Jaguar Land Rover is working with a Chicago-based start-up, HAAS Alert, to explore delivering automatic warnings about emergency vehicles to other drivers.
“We want people to know 40 to 50 seconds ahead,” said Cory James Hohs, chief executive of HAAS, “so we’re using what’s available today, and that’s cellular.” Not only could drivers be warned about ambulances, for example, but they could also get alerts about trains at crossings.
As of today, there is no official 5G specification, and Mr. Duggal does not expect to see a substantial transition from 4G to 5G systems until 2022 or 2023.
Engineers have been working for over a decade on specifications for dedicated short-range communications devices. Tests last year in Michigan with more than a half-dozen major automakers helped persuade the national highway agency to push for new regulations.

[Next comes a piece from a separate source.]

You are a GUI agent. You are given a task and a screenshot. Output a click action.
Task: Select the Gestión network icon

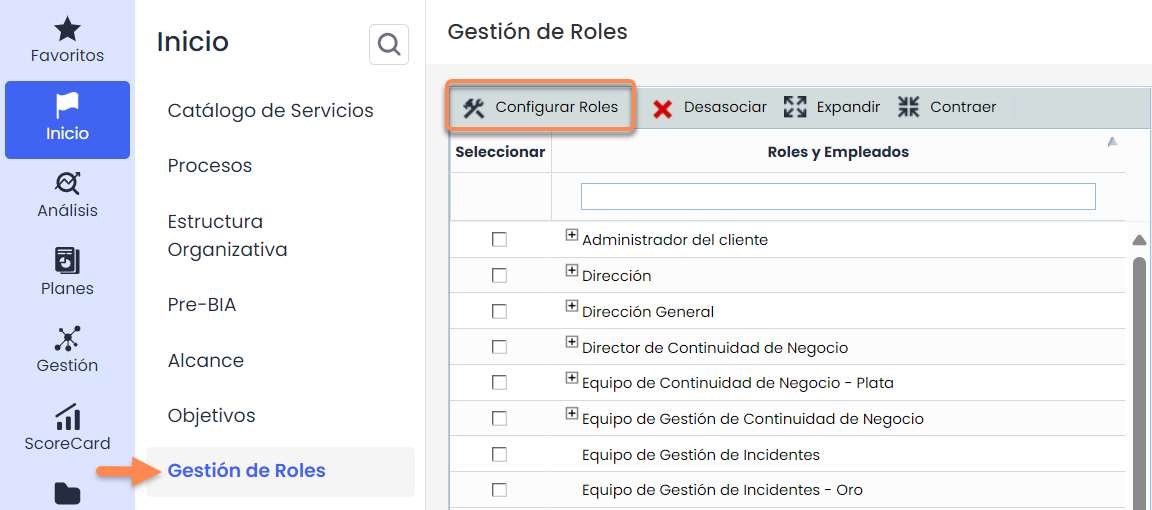coord(67,338)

Harman, a unit of Samsung that supplies communications equipment to automakers, says some car companies have expressed interest in using dedicated short-range communications, or D.S.R.C., devices, while others are taking a more passive approach.

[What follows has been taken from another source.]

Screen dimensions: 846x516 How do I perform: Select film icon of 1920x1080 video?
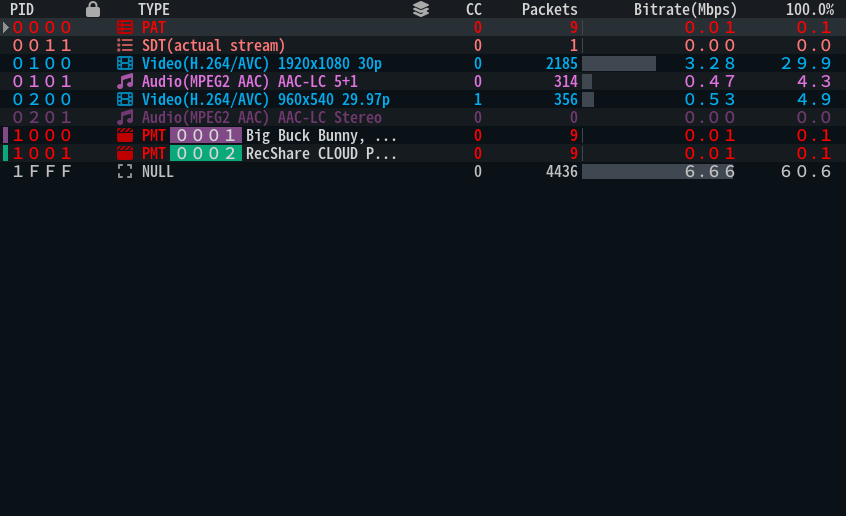point(125,64)
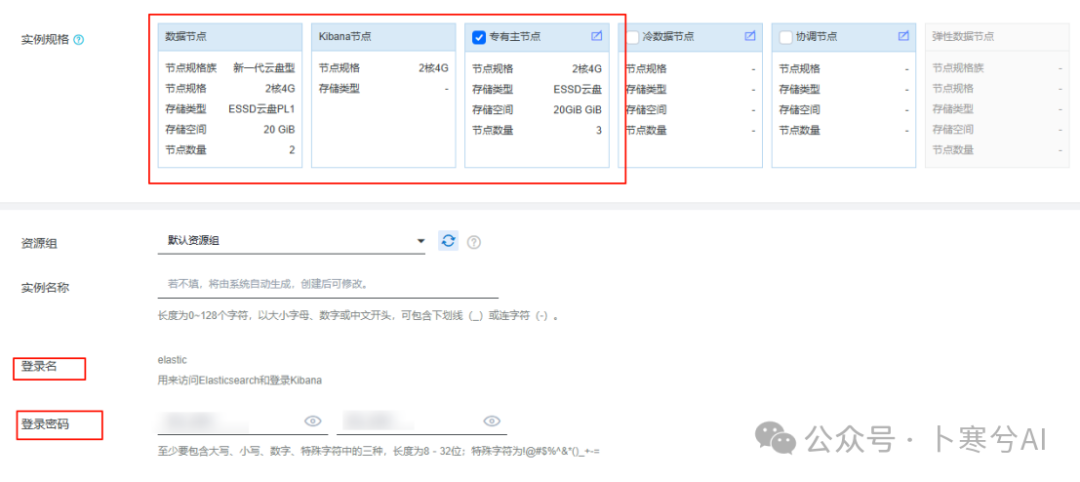Select the Kibana节点 card header
The width and height of the screenshot is (1080, 482).
coord(384,36)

“I don’t know if N.H.T.S.A. itself can be the catalyst,” said Mike Tzamaloukas, vice president for navigation technologies at Harman, “but they can make it more urgent.”
With Wi-Fi already in many connected cars, the short-range systems may be less of a stretch because the specification and its radio frequencies are essentially an extension of Wi-Fi. That may help keep down the cost of adding the capability to new cars.

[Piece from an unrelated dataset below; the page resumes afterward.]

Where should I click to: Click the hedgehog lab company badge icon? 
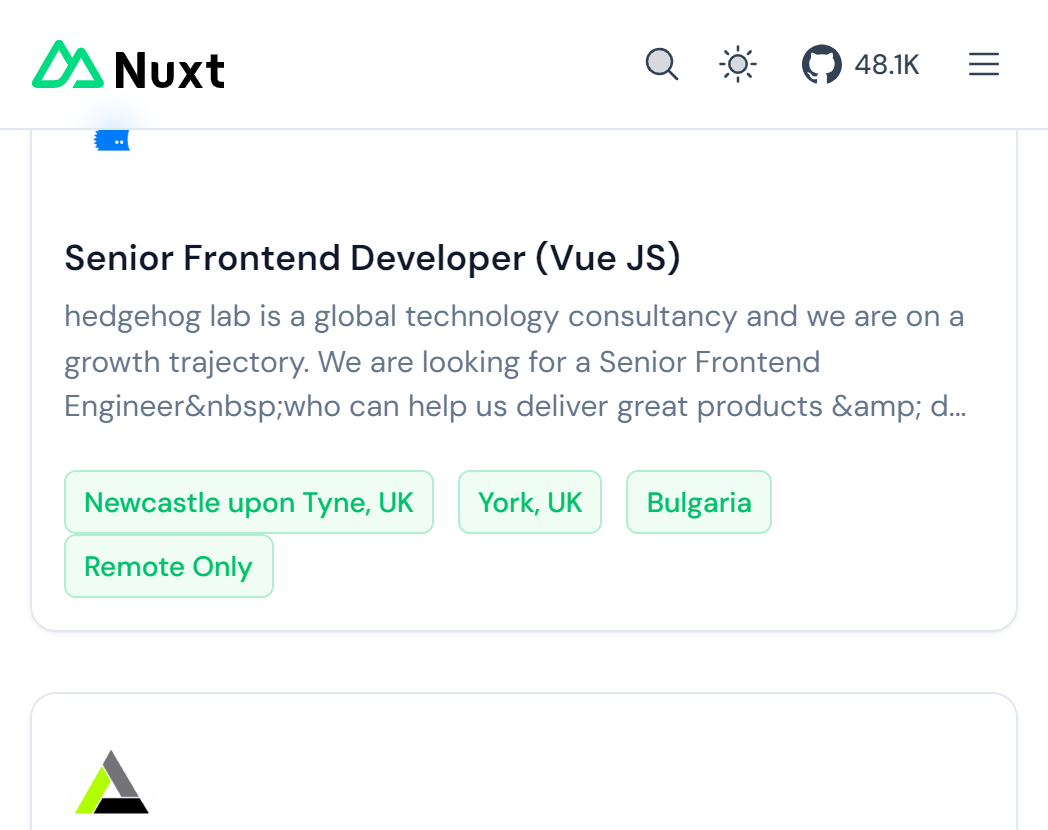[x=111, y=139]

By directly communicating between vehicles, the short-range systems are not slowed down by having to communicate with cellular base stations. They would also work in the large parts of rural America that do not have cellular service. Moreover, they could also be rolled out without any major infrastructure investments.
Designers working on the forthcoming 5G specification point out that it now also includes direct vehicle-to-vehicle communications that do not depend on a separate cell network. Mr. Duggal of Qualcomm said such direct 5G communications should be up to twice as fast as dedicated short-range communications devices; that could prove critical in delivering warnings in some situations, such as when a driver is trying to pass a vehicle on a highway while another car is approaching from the opposite direction at 65 or 75 miles per hour.
Wireless carriers also point out that 5G is a forward-looking platform that could be used to handle demanding, high-bandwidth applications like transmitting a video feed from a car’s onboard camera to the internet to collect information about road conditions.
Verizon has already begun to lay out its 5G plans, starting an 11-city test this year that will include Dallas, Denver, Sacramento and Washington, said Marc Tracey, a company spokesman.
Ultimately, some combination of short-range and 5G communications may be necessary to make vehicle-to-vehicle connections work reliably.
“Both 5G and D.S.R.C. are fundamental to the current and future direction of in-car connectivity,” said Barry Napier, chief executive of Cubic Telecom, which is working on connected car systems with companies like Audi. The value of dedicated short-range communications devices, according to Mr. Napier, is the exclusive focus on automotive safety, whereas 5G is intended to handle everything from voice to smart devices — and it is not expected to arrive until 2020, around the time autonomous vehicles are expected to make their debut.
Cadillac says that V2V technology is important to the development of autonomous vehicles, pointing to the introduction of its Super Cruise semiautonomous option, expected this year. But improving driver safety now is the impetus behind introducing the short-range systems today.
“That’s why we’re not going to just wait until someone tells us we can do this,” said Chris Bonelli, who handles communications for advanced technology at G.M.
“There’s a strong personal motivation for this,” said Rupert Poole, senior collaborations manager for future technology at Jaguar Land Rover. “When people ask, can we really expect to save lives with this, the answer is a resounding yes.”